Japanese firms are working on developing new technologies and products to treat baldness.

RIKEN, Japan's largest research organization, has teamed up with electronics giant Kyocera and startup firm Organ Technologies Inc. to develop a hair-loss cure based on regenerative medicine.

The group is targeting to introduce the treatment commercially by 2020, The Japan Times reports.

About 18 million people in Japan suffer from hair loss, and more than three times that number are facing hair loss problems in the United States, most of whom are men.

The use of hair growth tonic and hair transplants are currently the most common methods of treatment.

However, the companies are looking to introduce technologies that can regenerate hair follicles as the preferred treatment for hair loss.

Researchers at RIKEN have already successfully demonstrated their capability to regenerate body parts, which include teeth, certain glands and hair follicles in mice, in a process called the primordium method.

In this method, the researchers will extract hair follicles and a small patch of skin from a patient's normal scalp. The stem cells in the follicles will then be extracted and cultivated to increase their number. The cells will then be processed and turned into follicles, which will be grafted into the patient's scalp as additional hair parts.

RIKEN and Organ Technologies will be in charge of establishing a method of cell proliferation, while Kyocera will take advantage of its microfabrication technology to mechanize cell cultivation and processing.
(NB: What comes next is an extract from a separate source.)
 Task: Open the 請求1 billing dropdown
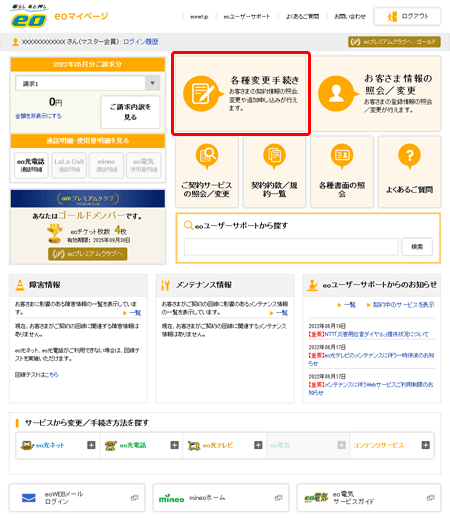click(88, 83)
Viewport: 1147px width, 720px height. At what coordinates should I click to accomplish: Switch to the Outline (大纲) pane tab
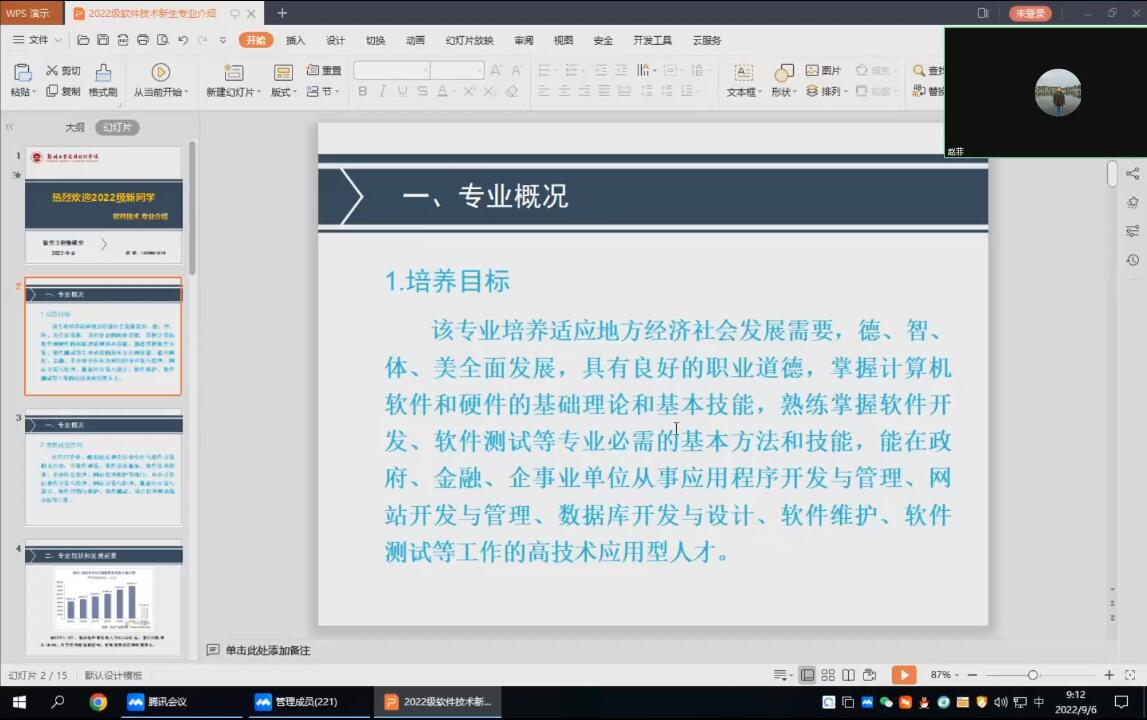pyautogui.click(x=75, y=128)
These companies are not the only ones that are pursuing the regeneration methodology. Japan cosmetics manufacturer Shiseido is working with RepliCel Life and Sciences in Canada to develop their own regenerative process and is targeting to introduce a treatment as early as 2018 for the price of $1,000 (100,000 yen), Forbes reports.

Also, scientists at Sanford-Burham Medical Research Institute in California have also announced earlier this year that they are working on a similar method.